They were going to have it resprayed on the forecourt but my mate who's done my cars in the past advised me that this would be single pac lacquer and would most likely dull down within 2 to 3 months as it picks up wash marks etc.

After some negotiation I have agreed a reduction in the price in order to get it resprayed properly myself and hopefully get a higher quality finish.

Now the bit that's ringing in my ears is the bit where the salesman said, "yeah, we've been at it for ages with the compound getting the scratches out" :O

I think a trip to North East Detailing may be in order very quickly after I've had it resprayed!


----------



## glymauto (Feb 29, 2008)

Blue said:


> Now the bit that's ringing in my ears is the bit where the salesman said, *"yeah, we've been at it for ages with the compound getting the scratches out" *......


Maybe invest in a Paint gauge (PTG) before accepting it?


----------



## Blue (Sep 15, 2008)

No time, I collect tomorrow unfortunately, I don't think they'll have come close to going through it, but the wing where the scratch is is likely to be in a sorry state, we'll wait and see what it's like when I collect, I'm just praying that it's a clear, bright, sunny day!


----------



## neil-gsi (Apr 6, 2009)

if you are not happy with it walk away,they will want you to buy the car,so tell them to take it away and do the repair properly or you will go else where


----------



## Blue (Sep 15, 2008)

Oh believe me I'll be quite critical, although some buffer trails I will accept as I'm planning on having a full paintwork correct done properly anyway before lashing on some nice LSP.

I'll report back on how she is once I've collected, I'd normally attack the paintwork myself with my Kestrel but seeing as this is such a nice car I'll be taking it in to get it done properly and just hope to be able to learn a thing or two at the same time!


----------



## rds1985 (Mar 7, 2009)

let's get real, we all know that the dealer prep can be crap, if we started accepting/rejecting cars based on this we would never buy a new car. Also some dealer prepers do know what they are doing. So long as it doesn't look like it's been dragged through a hedge backward get it bought boot it home then get it detailed in a month or 2


----------



## packard (Jun 8, 2009)

You can always sign "subject to independent paint inspection" etc


----------



## Blue (Sep 15, 2008)

Got her!! 

Was a bit of a let down as they had forgotten to service her so I had to wait for an hour and a half whilst they sorted it out, d'oh!

The prep wasn't bad, a little hologramming where it had been compounded, across the bonnet, up the wing etc. but far from the worst that I have seen. 

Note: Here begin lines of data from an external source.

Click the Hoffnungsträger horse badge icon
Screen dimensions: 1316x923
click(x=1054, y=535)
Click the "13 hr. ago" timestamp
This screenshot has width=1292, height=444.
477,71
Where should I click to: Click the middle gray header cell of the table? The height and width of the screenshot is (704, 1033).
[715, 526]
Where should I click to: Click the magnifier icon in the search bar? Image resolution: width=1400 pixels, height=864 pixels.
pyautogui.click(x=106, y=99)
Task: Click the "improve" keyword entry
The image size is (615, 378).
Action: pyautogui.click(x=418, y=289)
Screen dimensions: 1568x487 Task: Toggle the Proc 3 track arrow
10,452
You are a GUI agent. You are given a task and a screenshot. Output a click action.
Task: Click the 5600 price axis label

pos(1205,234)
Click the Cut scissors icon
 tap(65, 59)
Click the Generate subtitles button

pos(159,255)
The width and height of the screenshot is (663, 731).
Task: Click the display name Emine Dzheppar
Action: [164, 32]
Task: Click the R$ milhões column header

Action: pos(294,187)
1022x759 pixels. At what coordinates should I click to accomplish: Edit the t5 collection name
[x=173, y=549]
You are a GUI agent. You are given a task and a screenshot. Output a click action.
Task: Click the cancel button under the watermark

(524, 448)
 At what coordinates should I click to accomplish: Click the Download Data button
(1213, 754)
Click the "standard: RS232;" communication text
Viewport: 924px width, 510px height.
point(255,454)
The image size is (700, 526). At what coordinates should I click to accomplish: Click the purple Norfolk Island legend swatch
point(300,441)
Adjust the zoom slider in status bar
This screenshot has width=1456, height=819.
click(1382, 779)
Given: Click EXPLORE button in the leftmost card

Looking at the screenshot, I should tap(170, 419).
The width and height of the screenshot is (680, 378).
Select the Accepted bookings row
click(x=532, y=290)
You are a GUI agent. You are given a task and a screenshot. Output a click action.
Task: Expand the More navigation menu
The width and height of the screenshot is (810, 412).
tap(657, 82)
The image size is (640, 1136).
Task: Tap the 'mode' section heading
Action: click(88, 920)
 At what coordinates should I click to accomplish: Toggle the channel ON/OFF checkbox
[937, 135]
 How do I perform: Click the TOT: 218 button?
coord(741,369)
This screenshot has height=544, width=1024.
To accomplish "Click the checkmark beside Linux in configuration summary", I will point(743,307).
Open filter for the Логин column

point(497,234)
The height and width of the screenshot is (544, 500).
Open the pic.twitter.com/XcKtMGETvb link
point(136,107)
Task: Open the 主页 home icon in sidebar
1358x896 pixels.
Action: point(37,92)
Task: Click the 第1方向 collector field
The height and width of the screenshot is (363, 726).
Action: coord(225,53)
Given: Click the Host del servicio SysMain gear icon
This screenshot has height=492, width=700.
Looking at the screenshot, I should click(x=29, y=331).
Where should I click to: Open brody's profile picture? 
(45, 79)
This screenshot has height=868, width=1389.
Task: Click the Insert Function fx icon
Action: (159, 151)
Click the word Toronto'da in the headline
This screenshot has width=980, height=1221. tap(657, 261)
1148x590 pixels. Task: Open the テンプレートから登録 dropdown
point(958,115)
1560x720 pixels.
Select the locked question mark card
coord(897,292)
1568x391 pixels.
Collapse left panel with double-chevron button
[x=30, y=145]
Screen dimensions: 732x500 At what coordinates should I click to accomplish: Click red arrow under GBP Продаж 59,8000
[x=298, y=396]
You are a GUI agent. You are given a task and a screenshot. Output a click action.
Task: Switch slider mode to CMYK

I'm waiting on NE Detailing giving me a price for a full professional correction and have also got the car booked in for a respray on the front wing next month.

Can't wait to see her looking her best!


----------



## JonnyCJ (Oct 6, 2009)

Has anyone else had her ?


----------



## Guest (Apr 30, 2010)

Id rather a perfect car,not having to sort it!


----------



## paulr (Mar 26, 2010)

Used cars i'm afraid are never perfect. When i bought my used Beemer from BMW i asked for a wing to be repainted as it never matched (silver). To be fair, they agreed and did a great job. Now 6 years later you would never know. Personally i'd have got them to do it. Some BMW bodyshops are very good.


----------



## steanlol (Oct 5, 2008)

Get some pic's up


----------



## Blue (Sep 15, 2008)

The pics will be up asap guys.

I decided against getting them to spray her as they were going to get a man with a van in to spray her with single stage lacquer on the forecourt and refused to put her into a proper BMW bodyshop to do the work! 

For the sake of losing the car for one day I get a proper respray doe by a professional who has worked for me before and done an absolutely perfect job, I feel much better that way. 

My dad had his solid red Z4 sprayed at the local approved bodyshop and to this day the colour match is perfect so if I'd had the option of a BMW approved bodyshop I wouldn't have said no!


----------



## Mirror Finish Details (Aug 21, 2008)

Don't blame you mate, better the devil you know as they say.


----------



## Fin2982 (Feb 20, 2009)

were you from and were you picking the car up from?


----------



## Blue (Sep 15, 2008)

Fin - from Sunderland and picked the car up from Chester.

As promised, she's back from North East Detailing who have done a great job and here are a few quick phone snaps of the results, I've done a few miles between picking her up and taking these shots though!










Don't try to be arty with a camera phone when you can't make the screen out, it just looks like you can't point it straight! -









Marginally better with the artiness 









As you can see, swirls are no longer an issue 


















She's been fully machine corrected and is wearing Destiny wax, which I'm assured is £500 per pot so I'm quite happy to have that on!

So happy


----------



## GIZTO29 (May 8, 2009)

Looking good mate! David and the lads have done a great job there. With regards to painting etc am i right in thinking if you have parts resprayed you have to let the paint breath for around 90 days before applying wax etc?
Awesome car btw!
Phil


----------



## Blue (Sep 15, 2008)

Thanks 

Yeah, I believe that they left the wax off the painted panel to allow it to set properly, I know they certainly didn't polish it!


----------



## PaulN (Jan 17, 2008)

Nice,

So the cars all done, resprayed, corrected and all nice?

Get yourself over to z4-forum.com mate. 

Cheers

PaulN


----------



## GPS (Jul 1, 2008)

Lovely Z4 mate, and as always cracking work from NE Detailing. Where are you from in Sunderland? Just think I might recognise those wind turbines thats all :wave:


----------



## Blue (Sep 15, 2008)

Hi Paul, yeah, all done and looking perfect now, at least as close to perfect as she'll ever be! 

GPS - the turbines are up between Warden Law and Houghton-Le-Spring on a discrete access road that leads to the quarry. It's a hell of a bumpy ride getting up there but worth it for the views!


----------



## fozzy (Oct 22, 2009)

looks fab mate, I bet your well pleased, especially now the weathers picked up too so you can put her to good use. enjoy it now:thumb:


----------



## Alex_225 (Feb 7, 2008)

Should be well pleased with that, lovely motor and some great detailing.


----------